Spec-wise, the macro camera on the Motorola One Macro uses a 1/5″ sensor with a pixel size of 1.75µm and the lens it is paired with has an aperture of f/2.2. Besides the 2MP macro camera, the One Macro features a 13MP primary sensor and a 2MP depth sensor. To augment edge detection and enable faster focusing, the smartphone comes with laser autofocus. Unfortunately, the laser autofocus can only be utilized by the primary camera and not by the macro camera. On the front, the One Macro gets an 8MP camera for selfies.
Whether this 13MP can be called the “primary” camera in the case of the Motorola One Macro is debatable. Comparatively, it is much easier to say that the 2MP macro camera is more compelling. The 13MP camera does a fair job, but there’s nothing surprising about its performance, especially considering the similarly-priced Redmi Note 8 comes with a 48MP quad-camera setup. The colors on the images taken with the One Macro’s 13MP camera are just average; dynamic range isn’t too great, either. These images are warmer than what I prefer, with a yellow filter over the entire image.
So, obviously, I didn’t spend much time trying to change my view about the 13MP camera but instead shifted my focus towards the macro camera, which is the eponym for the smartphone. I tried to use the camera with some unusual subjects that I wouldn’t normally choose for my camera reviews. And I was definitely surprised – pleasantly in most cases – to witness the Motorola One Macro’s aptitude for close-range shots. Take a look at some of the images taken at a distance of nearly two centimeters.
The Motorola One Macro takes a neat close-up of my eye, managing to focus on what’s being reflected off my cornea. The bug in the second image is slightly blurred, but the fact that it was smaller than a centimeter is what makes it impressive. The image on the bottom left is a close-range shot of lichen growing on rock, and before clicking this image, I had no clue that lichen actually consisted of tiny leaves that only appear to be a big green mass from afar. The fourth image captures the fine weave on the surface of a microfiber cloth. Given the small focal length of ~2cm, there is slight blurring in the parts of the image that fall out of the focal range but without any fish-eye effect.

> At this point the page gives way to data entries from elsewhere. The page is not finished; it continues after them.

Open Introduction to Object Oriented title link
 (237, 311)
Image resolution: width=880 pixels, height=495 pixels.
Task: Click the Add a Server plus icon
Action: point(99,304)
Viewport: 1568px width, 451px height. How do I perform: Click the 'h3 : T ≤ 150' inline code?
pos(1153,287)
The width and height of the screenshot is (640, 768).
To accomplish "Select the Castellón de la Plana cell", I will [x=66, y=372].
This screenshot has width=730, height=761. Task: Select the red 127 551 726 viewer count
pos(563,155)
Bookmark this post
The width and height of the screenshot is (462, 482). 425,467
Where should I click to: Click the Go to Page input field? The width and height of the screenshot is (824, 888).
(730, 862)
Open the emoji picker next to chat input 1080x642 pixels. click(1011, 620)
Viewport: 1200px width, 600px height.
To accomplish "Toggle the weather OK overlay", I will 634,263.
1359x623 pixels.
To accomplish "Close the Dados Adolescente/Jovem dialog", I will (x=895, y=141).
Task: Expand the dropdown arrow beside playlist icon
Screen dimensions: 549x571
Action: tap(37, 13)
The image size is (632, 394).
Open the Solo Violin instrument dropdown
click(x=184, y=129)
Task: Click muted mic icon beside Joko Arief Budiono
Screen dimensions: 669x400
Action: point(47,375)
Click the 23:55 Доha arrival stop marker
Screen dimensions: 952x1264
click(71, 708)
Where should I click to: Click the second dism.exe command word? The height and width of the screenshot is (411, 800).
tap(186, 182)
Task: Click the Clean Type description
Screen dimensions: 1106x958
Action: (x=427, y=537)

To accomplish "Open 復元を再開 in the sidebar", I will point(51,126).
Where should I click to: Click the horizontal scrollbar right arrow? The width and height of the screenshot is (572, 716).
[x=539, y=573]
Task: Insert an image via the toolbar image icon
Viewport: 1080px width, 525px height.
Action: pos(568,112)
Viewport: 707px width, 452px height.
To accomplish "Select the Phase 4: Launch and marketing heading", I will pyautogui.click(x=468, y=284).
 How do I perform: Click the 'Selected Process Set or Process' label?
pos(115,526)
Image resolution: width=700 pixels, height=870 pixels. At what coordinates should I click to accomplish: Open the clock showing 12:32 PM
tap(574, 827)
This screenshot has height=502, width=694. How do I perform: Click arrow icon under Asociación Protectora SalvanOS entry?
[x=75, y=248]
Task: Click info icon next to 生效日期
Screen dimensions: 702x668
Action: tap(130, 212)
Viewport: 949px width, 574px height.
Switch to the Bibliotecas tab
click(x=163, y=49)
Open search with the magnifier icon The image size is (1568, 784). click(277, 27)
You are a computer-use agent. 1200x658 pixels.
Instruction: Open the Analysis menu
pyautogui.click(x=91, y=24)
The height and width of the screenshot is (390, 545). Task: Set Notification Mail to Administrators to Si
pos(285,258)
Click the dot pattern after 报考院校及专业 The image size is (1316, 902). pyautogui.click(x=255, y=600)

Some more images taken from a close range are included in the Flickr gallery below. Besides these, I took some more images to emphasize the natural bokeh caused because of the short focal range. Below are a few examples.
Each image validates the macro camera is doing a commendable job at capturing details on tiny objects, most of which measure in the order of millimeters. Meanwhile, the edge detection attests that there is no artificial blurring. However, the One Macro does struggle while trying to focus on objects if their color matches that of the background.
Naturally, these results can also be produced by using digital zoom with a steady hand, but it is still surprising to see how close the macro camera on the Motorola One Macro can get. Hence, I took images using both the 13MP camera and the macro camera for a comparison of their capabilities. These images in the side-by-side comparison below should help you decide which is better. Clearly, the images on the left were taken with the macro camera on the Motorola One Macro while the ones on the right were taken with the standard 13MP one.
The images taken with the macro camera are noticeably more saturated than the ones taken with the 13MP camera. Per the EXIF data, these macro shots have nearly two to three times the shutter speed as the ones taken in full 13MP resolution.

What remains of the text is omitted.